What sorts of materials?
Where are you located?
Are you planning to raise em year round?
Have you raised meatbirds before? If it turns out to be a greater PITA than anticipated, it'd be nice to have left some room for laying boxes in a suitably convenient location.
Are you feeding outside? If so I'd leave a generous overhang in the front to shelter the feed from precip.
My outbuildings are all more 'squarish' to maximize perimeter to volume ratio. You've got 40' of perimeter...which'd make a 10' square building, totalling 100 ft2...a 33% increase in volume for the same amount of wall.
I also build in 4' increments for ease of install (16 or 24" studs, paneling comes in 4 x 8' sheets, roofing materials similar...). Framing odd increments leads to more cuts and more waste: can get expensive in both time and materials. For a 5 x 15 structure sheathed in 4x8' panels you'd use a total of 8 full panels, plus two additional panels cut into 3' and 1' strips, 10 panels total (hope you have a tablesaw!). That extra 1 ft strip would likely require an additional stud. For comparison, a 8 x 12 structure would require no cuts, contain 96 ft2 (~30% volume increase over 75 ft2)....while also requiring 10 panels.

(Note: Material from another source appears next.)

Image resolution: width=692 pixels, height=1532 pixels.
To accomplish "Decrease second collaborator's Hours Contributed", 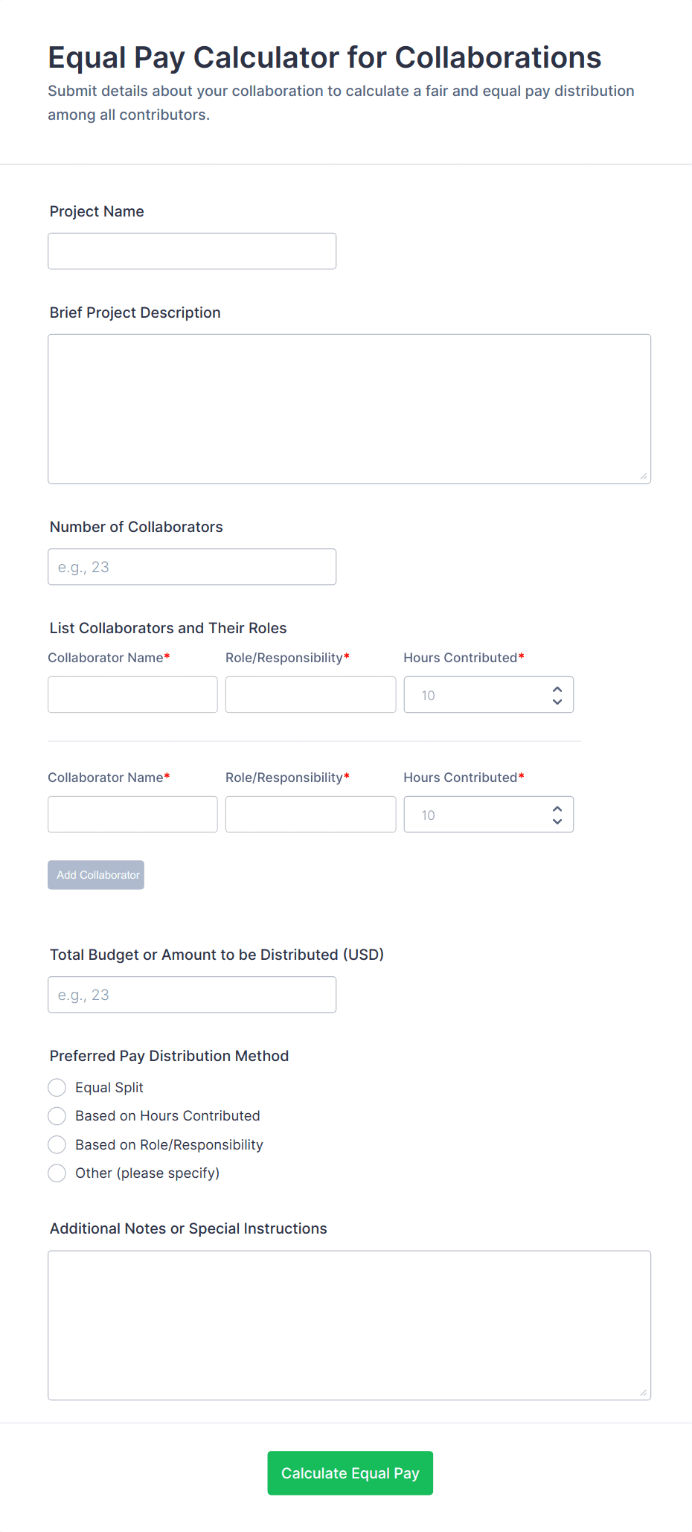I will (x=557, y=821).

I'm typing from experience. My own coop was built completely backwards, from the roof down! I'd acquired an old 7'11" x 7'8" garage door, quite the robust one-piece ceiling solution. It all seemed so easy until I began sketching and testing different angles to maximize my dimensions. I'm quite happy with the results: but if I'd just spent ~$80 on roof panels + sheetmetal screws, I could've saved a ton of time and headache by just building an 8x8' building.
You could alleviate many of these issues by using different materials, but this of course leads to other complications.
Whatever you do, keep the roosts low! Meatbirds aren't so great at hopping about!